Jan. 25 (Bloomberg) -- Lithuania’s new government gave its backing to the euro as officials pledged to follow the country’s two Baltic neighbors by adopting the currency in 2015.
Prime Minister Algirdas Butkevicius met Finance Minister Rimantas Sadzius and central bank Governor Vitas Vasiliauskas today in the capital, Vilnius to set what he called the “ambitious goal.” Lithuania meets all European Union criteria to join the euro area except on inflation, Vasiliauskas said.
The decision is a vote of confidence in the euro as the currency region grapples with its second recession since the debt crisis broke out in 2009. The 2015 target would probably make Lithuania the last of the three Baltic nations to introduce the euro, with Latvia planning to join the euro area next year after Estonia made the switch in 2011.
“It’s a general positive for the whole EU story because it shows that countries are still looking to converge and join the euro zone,” ING Groep NV economist Simon Quijano-Evans said today by phone from London. While taming inflation won’t be easy, Lithuania’s plan “does seem realistic,” he said.
The yield on Lithuania’s dollar bond due 2022 fell to 3.299 percent at 1:20 p.m. in Vilnius, down from 3.36 percent yesterday. The cost to insure its debt against non-payment for five years using credit-default swaps is 98 basis points, 36 points more than for Estonia, data compiled by Bloomberg show.
Lithuania will set up a task force to oversee progress toward euro adoption and ensure other political decisions don’t conflict with that objective, Butkevicius said. A 2007 plan to join the euro area failed because inflation was 0.1 percentage point more than the level permitted by the EU.
“We certainly don’t want that to happen this time,” Vasiliauskas told reporters. “We see a window where we can meet the inflation criteria.”
The government will maintain fiscal discipline, while state institutions will avoid raising regulated prices to bring price growth within the EU limit, according to the central bank chief.
Lithuania’s average 12-month inflation rate under EU methodology was 3.2 percent in December, exceeding that month’s 2.8 percent threshold for euro adoption. The limit is derived from the average inflation of the three EU member states with the slowest price growth, plus 1.5 percentage points.
Butkevicius said officials would monitor the effect of higher wages and additional state spending on inflation. In the run-up to last October’s elections, his party vowed to boost the minimum wage and raise social benefits after four years of austerity while also narrowing the budget deficit.
This year’s budget envisages narrowing the fiscal shortfall to 2.5 percent of gross domestic product from 3 percent in 2012, the maximum allowed by the EU for countries within the euro region, as the economy grows an estimated 3.5 percent.
The government plans to raise social spending and boost salaries further after approving an 18 percent increase in the minimum wage in December, Butkevicius said.
The announcement of a target date for euro adoption is probably a sign that Lithuania is preparing to sell international bonds, according to Mohammed Kazmi, emerging-markets strategist at Royal Bank of Scotland Plc.

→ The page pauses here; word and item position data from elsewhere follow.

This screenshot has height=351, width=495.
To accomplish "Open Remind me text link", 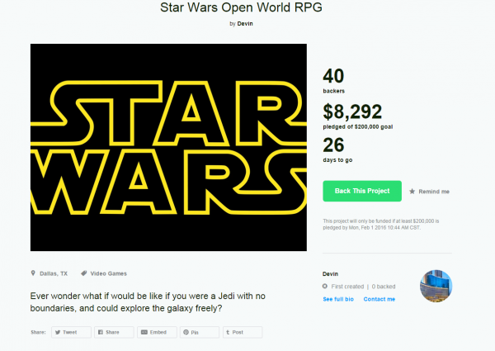I will point(434,192).
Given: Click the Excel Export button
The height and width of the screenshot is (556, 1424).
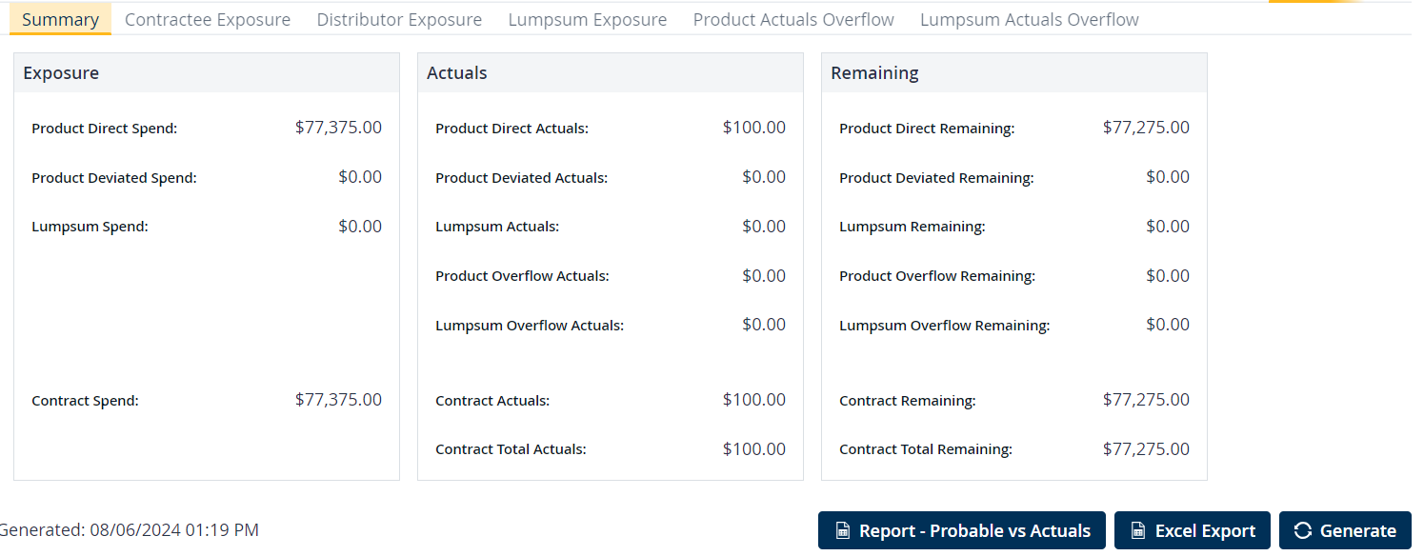Looking at the screenshot, I should pos(1193,531).
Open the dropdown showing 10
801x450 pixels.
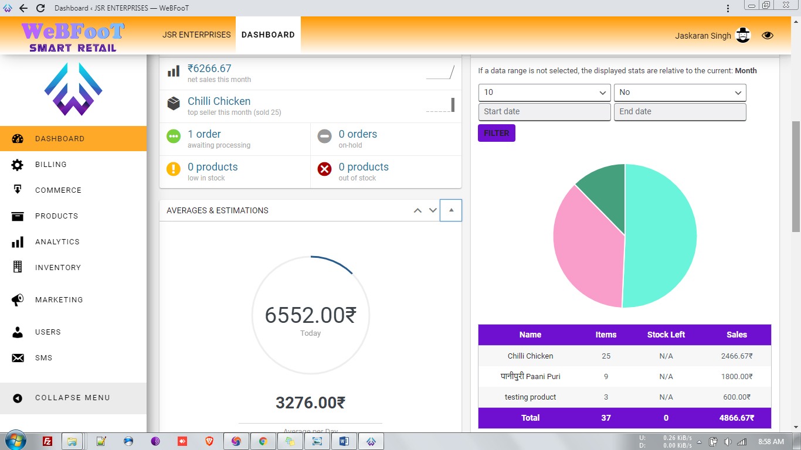(544, 93)
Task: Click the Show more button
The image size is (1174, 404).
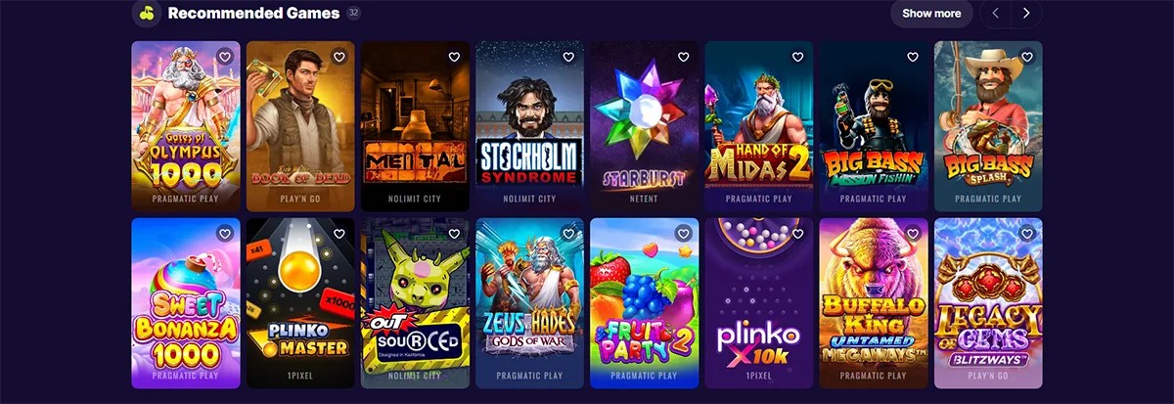Action: [931, 14]
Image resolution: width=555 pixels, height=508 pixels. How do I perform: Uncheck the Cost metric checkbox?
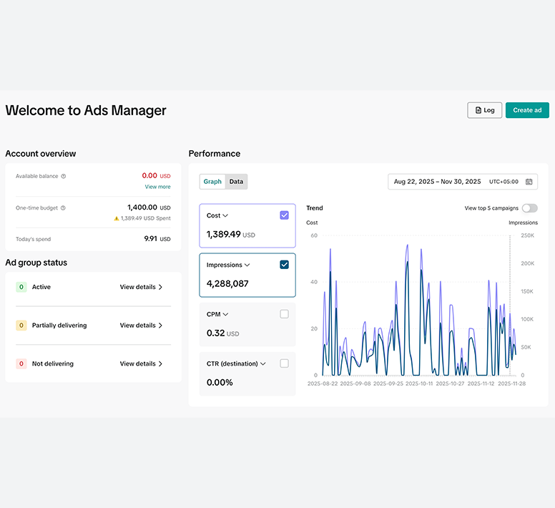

“Commitment to euro accession is an attempt to improve market conditions for issuance and calm investor concerns surrounding both inflation and public finances,” Kazmi said today by e-mail from London.
The country, which needs to raise an estimated total of $2 billion in international markets this year, will probably offer about $500 million of bonds “very soon,” Kazmi said. Sadzius declined to comment when asked today about a possible bond sale.
Risks to Lithuania’s euro plan include weaker-than-estimated GDP growth, which would put pressure on the budget, and a lack of political will if Europe’s debt crisis worsens, according to Neil Shearing, chief emerging-markets economist at Capital Economics Ltd. in London.
“If the debt crisis flares up again, will Brussels and Frankfurt be reluctant to admit new members?” he said today by e-mail. “And perhaps more importantly, will Vilnius still want to join?”